В Грозной я познакомился с одним из известных, перешедших к нам с сыном, наибов Шамиля, по имени Бата. Брат был о нем высокого мнения и считал принятие им русского подданства важным и полезнейшим для той части Кавказа событием. Бата беспрестанно бывал у брата, который был особенно с ним ласков и сумел его к себе привязать. У него в манерах было замечательно много достоинства, даже развязность светского человека, но вместе с тем большая простота в обхождении. Его сын, молодой человек лет 22-х или 23-х, удивлял меня такими же, как бы врожденными, хорошими манерами.
Брат мой, вскоре после поступления края под его начальство, ввел в Чечню между туземными жителями нечто вроде самоуправления, согласно их обычаям и законам, и во главе этого ведомства поставил полковника Бартоломея 8, честного и трудолюбивого человека, известного еще, кроме того, своими трудами по части естественных наук. Эту систему самоуправления для туземцев мой брат развил впоследствии, когда он сделался наместником, в более обширных размерах. Жители были этими мерами весьма довольны, и они принесли счастливые результаты.
В бытность мою в Грозной состоялась свадьба офицера одного из здешних полков с молодою девицей из того же гарнизона, и начальника просили, как водится, быть посаженым отцом. По этому случаю был дан бал, на котором очень веселились и где я слышал престранные разговоры с гарнизонными дамами.
Но отпуск мой кончался, и я должен был проститься с братом. Он дал мне конвой из одной или двух сотен казаков с орудием, и я с грустью выехал из Грозной, весьма довольный временем, проведенным на Кавказе, и преимущественно в крае, подвластном брату Александру. Я вынес из моего пребывания на Кавказе чувство, которое испытывала большая часть приезжавших туда хоть и на короткое время, чувство неизгладимо приятного впечатления от тамошней жизни, исполненной разнообразия и вместе с тем при-
[639]
вольной среди тревог и забот военной обстановки. Встречаемое везде беспредельное гостеприимство и приветливость жителей много прибавляют к прелести путешествия по этому краю. Я проехал по всей Сунженской линии, известной в летописях Кавказа прекрасными военными делами и подвигами генерала Слепцова 9.

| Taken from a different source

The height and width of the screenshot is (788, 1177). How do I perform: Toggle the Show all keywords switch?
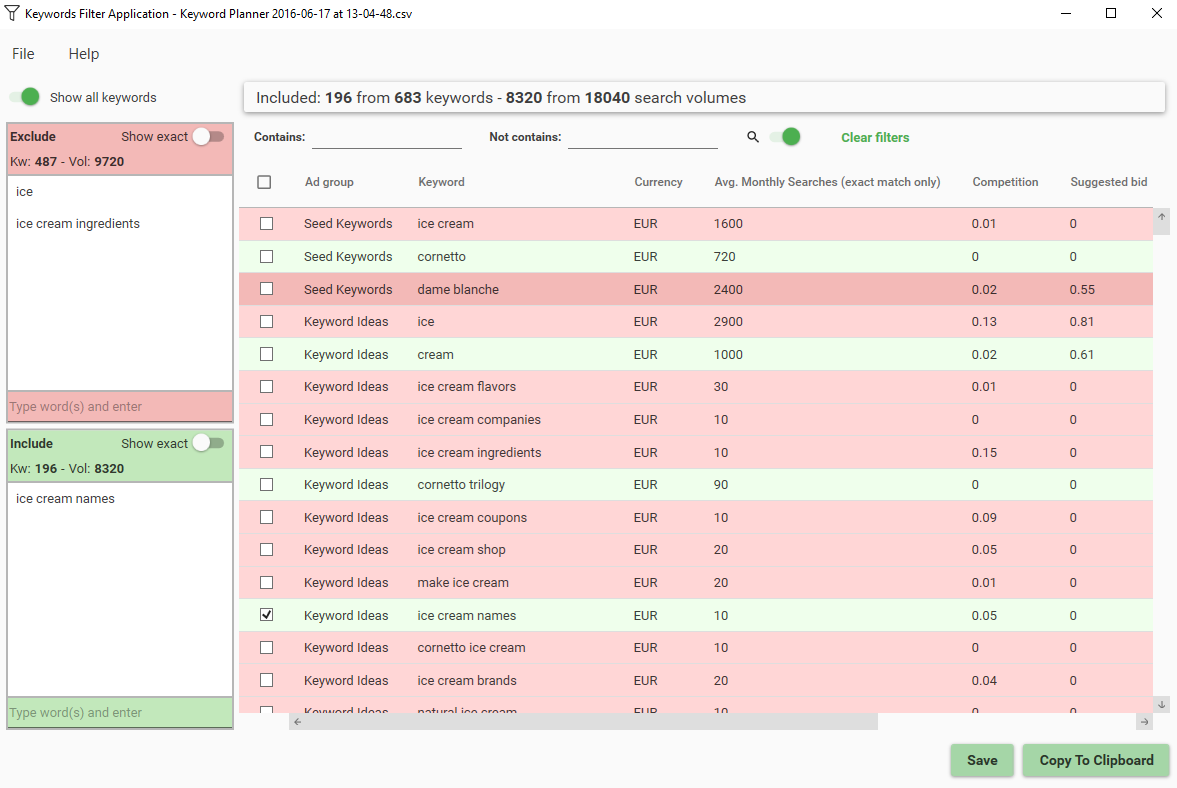[24, 97]
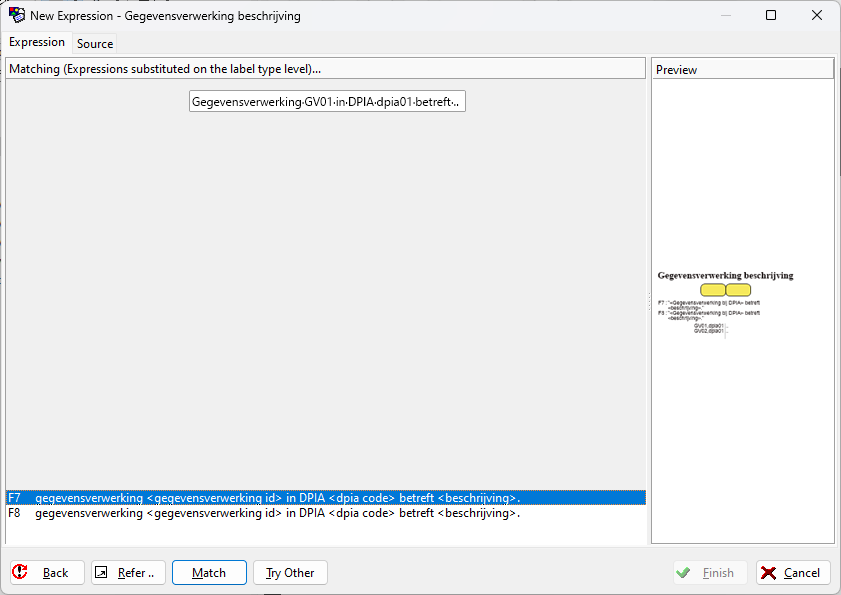Select the F8 expression row
This screenshot has width=841, height=595.
[x=325, y=514]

Остановившись раза два или три в разных станицах, я приехал в Владикавказ 10, где был принят командовавшим тамошними войсками бароном Вревским (который был спустя несколько лет убит при штурме аула).

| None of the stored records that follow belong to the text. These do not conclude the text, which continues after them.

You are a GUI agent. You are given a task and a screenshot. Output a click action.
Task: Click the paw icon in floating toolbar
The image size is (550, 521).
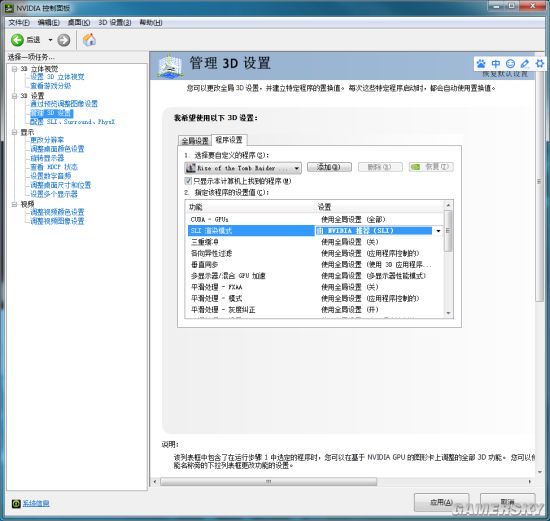click(x=481, y=64)
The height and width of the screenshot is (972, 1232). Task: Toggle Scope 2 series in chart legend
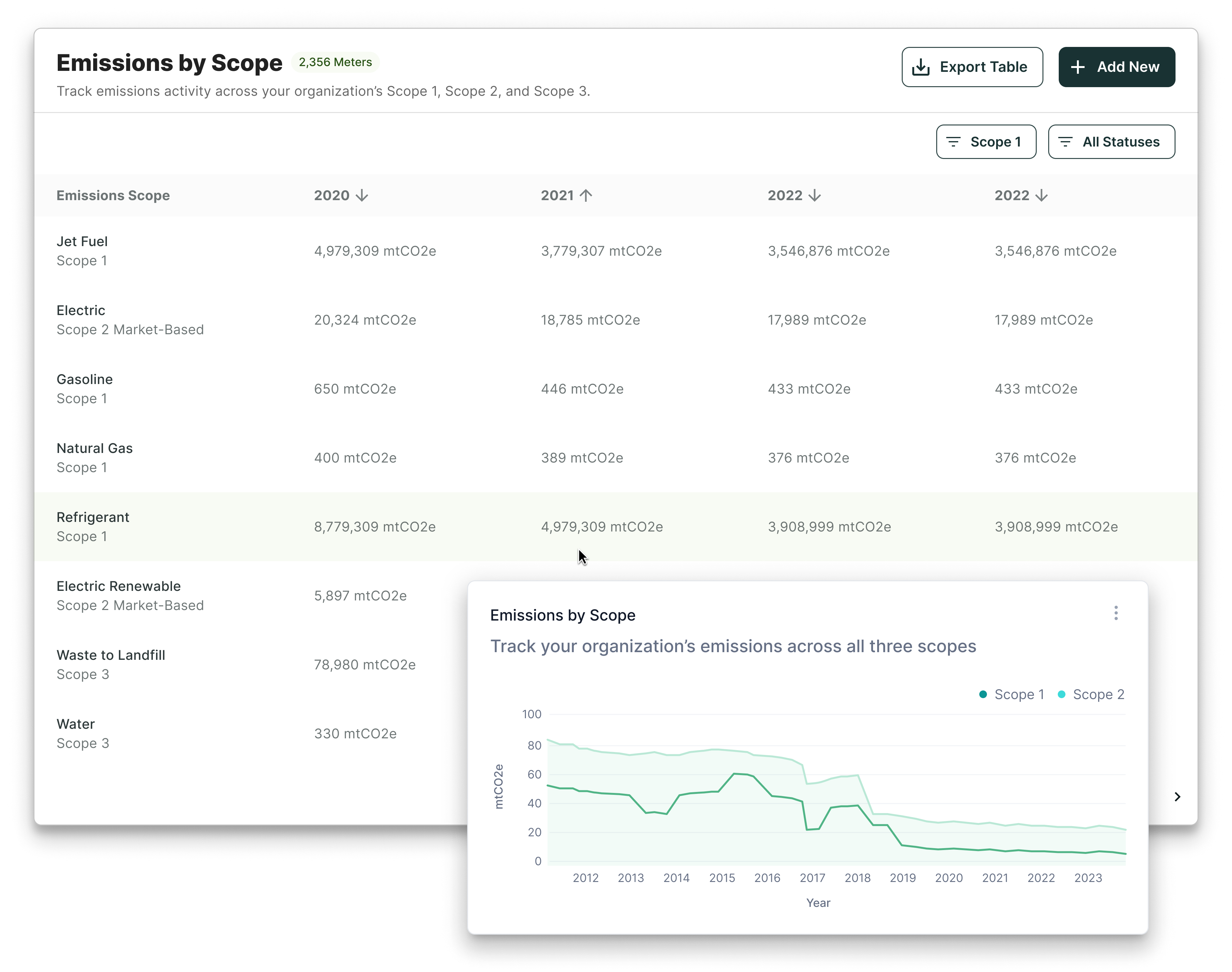[1090, 694]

Оттуда я снова попал на почтовую дорогу и через Ставрополь, Тамань, Керчь вернулся в Севастополь, где вступил опять в командование бригом «Эней», стоявшим в мое отсутствие на Севастопольском рейде под командою моего старшего офицера, лейтенанта Мусина-Пушкина.
Я плавал в это лето по Черному морю в эскадре адмирала Корнилова 11, и мы занимались разными учениями и эволюциями 12, ходили к Кавказским берегам и в Азовское море.
Осенью этого же года прибыл в Севастополь император Николай, и были сделаны флоту, на рейде и в открытом море, смотры, в которых я участвовал как командир брига.
Несколько времени по моем возвращении с Кавказа, к великому моему горю, я узнал, что на другой день после моего отъезда из Грозной было сделано лично моим братом против Шамиля движение, в ко-тором было большое дело, одно из самых блистательных в эту эпоху. Я ужасно был огорчен, что он мне ничего об этом не говорил, оставшись верным своей всегдашней системе не сообщать вперед ни одной душе о задуманном плане. Таким образом я был лишен возможности быть свидетелем тогдашних экспедиций против горцев и ознакомиться с особенностями и типичным характером войны в те времена против Шамиля.